US remembers victims on eve of 9/11 anniversary Monday, September 11 2006 10:53 Hrs (IST) - World Time -
New York:
The United States on Sunday embarked on two days of solemn remembrance of the September 11 attacks of five years ago which stunned the world and dramatically changed the global landscape.
US President George W. Bush, whose presidency was reshaped by the terror strikes that killed nearly 3,000 people, launched the anniversary events by laying wreaths in
reflecting pools where the World Trade Center's twin towers once stood.
Accompanied by his wife, Laura, Bush silently placed two garlands at the spot popularly known as 'Ground Zero' before attending a service of prayer and remembrance at Saint
Paul's Chapel across the street.
A few dozen protesters greeted Bush, whose approval ratings have dipped sharply since he stood in the ruins of World Trade Center with a bullhorn five years ago to rally
the American people.
Bush's popularity has plunged mainly because of the war in Iraq and public concern over whether the country is safer five years after the devastation wrought by Osama bin
Laden, the terrorist mastermind who remains at large.
On the eve of the anniversary, US administration officials acknowledged that ousted Iraqi leader Saddam Hussein was not behind September 11 but defended the decision
to invade, insisting Saddam was linked to the Al-Qaeda network.
"We've never been able to confirm a connection between Iraq and 9/11," Vice President Dick Cheney said on NBC, but he added that a connection with Al-Qaeda was
'different issue.'
"There are two totally different propositions here. People have consistently tried to confuse them," he said, calling Saddam a state sponsor of terror and noting that the
late Al-Qaeda leader Abu Musab al-Zarqawi was in Iraq before the US invasion.

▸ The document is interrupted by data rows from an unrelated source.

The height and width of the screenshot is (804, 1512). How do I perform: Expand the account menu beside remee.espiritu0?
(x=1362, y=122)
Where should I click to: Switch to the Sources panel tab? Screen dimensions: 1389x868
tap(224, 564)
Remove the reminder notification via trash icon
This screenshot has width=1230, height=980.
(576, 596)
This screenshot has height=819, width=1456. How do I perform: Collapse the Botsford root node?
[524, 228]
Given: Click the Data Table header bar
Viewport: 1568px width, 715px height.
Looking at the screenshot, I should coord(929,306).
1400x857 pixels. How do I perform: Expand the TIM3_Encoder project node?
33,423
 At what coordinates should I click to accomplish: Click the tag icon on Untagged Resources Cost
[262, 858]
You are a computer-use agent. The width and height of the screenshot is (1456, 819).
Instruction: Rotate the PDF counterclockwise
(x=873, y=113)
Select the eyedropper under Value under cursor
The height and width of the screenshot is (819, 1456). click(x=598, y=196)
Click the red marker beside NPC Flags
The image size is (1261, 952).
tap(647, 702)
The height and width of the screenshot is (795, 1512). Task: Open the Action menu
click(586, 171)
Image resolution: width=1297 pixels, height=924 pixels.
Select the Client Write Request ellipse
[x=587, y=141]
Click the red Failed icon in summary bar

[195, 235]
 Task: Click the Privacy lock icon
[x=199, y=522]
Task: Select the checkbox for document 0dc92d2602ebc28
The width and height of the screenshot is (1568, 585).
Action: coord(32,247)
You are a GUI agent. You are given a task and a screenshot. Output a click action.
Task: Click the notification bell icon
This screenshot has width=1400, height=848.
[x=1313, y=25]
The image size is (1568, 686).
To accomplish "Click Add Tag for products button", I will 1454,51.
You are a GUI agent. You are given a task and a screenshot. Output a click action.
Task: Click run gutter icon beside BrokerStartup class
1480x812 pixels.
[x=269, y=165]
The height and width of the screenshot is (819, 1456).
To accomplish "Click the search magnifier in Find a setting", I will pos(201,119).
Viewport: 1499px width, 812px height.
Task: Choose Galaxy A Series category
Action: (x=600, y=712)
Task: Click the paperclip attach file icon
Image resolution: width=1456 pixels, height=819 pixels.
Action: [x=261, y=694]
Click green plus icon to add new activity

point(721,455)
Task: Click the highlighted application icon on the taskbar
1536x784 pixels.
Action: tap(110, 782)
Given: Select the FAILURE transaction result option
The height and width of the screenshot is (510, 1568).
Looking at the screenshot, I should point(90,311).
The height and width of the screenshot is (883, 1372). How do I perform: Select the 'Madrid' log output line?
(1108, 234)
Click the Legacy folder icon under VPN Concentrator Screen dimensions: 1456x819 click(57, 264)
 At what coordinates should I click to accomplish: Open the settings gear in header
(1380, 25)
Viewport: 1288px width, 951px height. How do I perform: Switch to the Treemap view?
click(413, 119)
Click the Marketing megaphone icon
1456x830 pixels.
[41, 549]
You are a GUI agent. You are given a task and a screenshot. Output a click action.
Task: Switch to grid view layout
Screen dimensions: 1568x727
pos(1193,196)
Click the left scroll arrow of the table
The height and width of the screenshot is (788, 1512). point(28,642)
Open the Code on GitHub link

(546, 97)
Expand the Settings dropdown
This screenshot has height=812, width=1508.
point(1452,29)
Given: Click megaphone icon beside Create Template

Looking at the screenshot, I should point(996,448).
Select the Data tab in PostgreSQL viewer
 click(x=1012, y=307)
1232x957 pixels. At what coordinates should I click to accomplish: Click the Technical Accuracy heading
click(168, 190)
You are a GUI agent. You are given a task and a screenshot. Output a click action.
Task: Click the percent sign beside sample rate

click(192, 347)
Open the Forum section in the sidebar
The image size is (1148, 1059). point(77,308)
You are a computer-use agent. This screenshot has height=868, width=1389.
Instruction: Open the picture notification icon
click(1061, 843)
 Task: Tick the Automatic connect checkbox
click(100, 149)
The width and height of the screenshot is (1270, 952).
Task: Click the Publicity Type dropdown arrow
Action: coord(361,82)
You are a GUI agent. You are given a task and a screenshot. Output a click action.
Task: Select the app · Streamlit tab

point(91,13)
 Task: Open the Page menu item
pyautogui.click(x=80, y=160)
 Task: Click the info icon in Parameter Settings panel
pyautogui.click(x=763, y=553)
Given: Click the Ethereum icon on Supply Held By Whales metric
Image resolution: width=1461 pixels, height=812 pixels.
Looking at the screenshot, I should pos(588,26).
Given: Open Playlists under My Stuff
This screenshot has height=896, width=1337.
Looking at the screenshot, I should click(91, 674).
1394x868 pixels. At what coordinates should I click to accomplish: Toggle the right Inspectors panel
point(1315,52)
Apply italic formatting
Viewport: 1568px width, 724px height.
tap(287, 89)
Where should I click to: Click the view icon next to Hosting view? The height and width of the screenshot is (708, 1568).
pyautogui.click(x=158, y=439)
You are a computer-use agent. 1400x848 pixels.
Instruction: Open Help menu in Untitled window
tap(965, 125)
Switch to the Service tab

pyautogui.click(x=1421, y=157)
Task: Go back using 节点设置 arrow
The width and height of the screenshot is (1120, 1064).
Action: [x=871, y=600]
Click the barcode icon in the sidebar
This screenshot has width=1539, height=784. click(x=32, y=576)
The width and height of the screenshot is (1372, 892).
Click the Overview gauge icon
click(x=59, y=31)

Five years after the attacks left the world's superpower reeling, September 11 remains the defining moment of Bush's presidency and a watershed in recent American
history, spurring the United States to go to war in Afghanistan and Iraq.
But despite the billions of dollars spent on the military campaigns, Bin Laden, believed to be hiding in the rough, mountainous region straddling the Afghanistan-Pakistan
border, remains at large, and the Washington Post reported Sunday that his trail had grown 'stone cold.'
The newspaper said no tips, human or electronic, had led them anywhere near the Al-Qaeda leader, citing unnamed US and Pakistani officials.
Secretary of State Condoleezza Rice acknowleged that the United States does not know Bin Laden's precise location.
"He doesn't communicate, apparently, very much," she said in an interview on Fox News Sunday.
"And it is not easy to track someone who is determined to hide in very remote
areas," he said.
But, she said, there are fewer and fewer places for him to hide.
Bush has called for flags to fly at half mast on Monday and for people across the country to observe a moment of silence at 8:46 am (1816 IST), the exact time that the
first of two planes ploughed into the World Trade Center.
Bush will lay a wreath in the Pennsylvania field where a third jet crashed after passengers fought back against their hijackers, killing 40 people.